To be done
1. In the forum post on C compilation, what does the writer say the linker replaces the function's symbol with?
2. Duplicate the forum post on C compilation from "Now, additional capabilities" to "use of assembler?".

Given passage
------------------------------------------------

Some general C questions - c

I am trying to fully understand the process pro writing code in some language to execution by OS. In my case, the language would be C and the OS would be Windows. So far, I read many different articles, but I am not sure, whether I understand the process right, and I would like to ask you if you know some good articles on some subjects I couldnĀ“t find.
So, what I think I know about C (and basically other languages):
C compiler itself handles only data types, basic math operations, pointers operations, and work with functions. By work with functions I mean how to pass argument to it, and how to get output from function. During compilation, function call is replaced by passing arguments to stack, and than if function is not inline, its call is replaced by some symbol for linker. Linker than find the function definition, and replace the symbol to jump adress to that function (and of course than jump back to program).
If the above is generally true and I get it right, where to final .exe file actually linker saves the functions? After the main() function? And what creates the .exe header? Compiler or Linker?
Now, additional capabilities of C, today known as C standart library is set of functions and the declarations of them, that other programmers wrote to extend and simplify use of C language. But these functions like printf() were (or could be?) written in different language, or assembler. And there comes my next question, can be, for example printf() function be written in pure C without use of assembler?

------------------------------------------------

Given data
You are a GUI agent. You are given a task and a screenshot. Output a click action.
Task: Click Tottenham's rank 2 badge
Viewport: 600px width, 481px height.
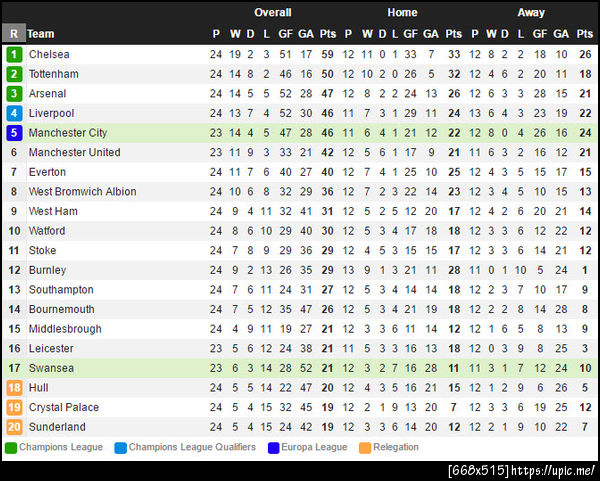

------------------------------------------------

Correct answers
1. A jump address to that function.

2.
Now, additional capabilities of C, today known as C standart library is set of functions and the declarations of them, that other programmers wrote to extend and simplify use of C language. But these functions like printf() were (or could be?) written in different language, or assembler. And there comes my next question, can be, for example printf() function be written in pure C without use of assembler?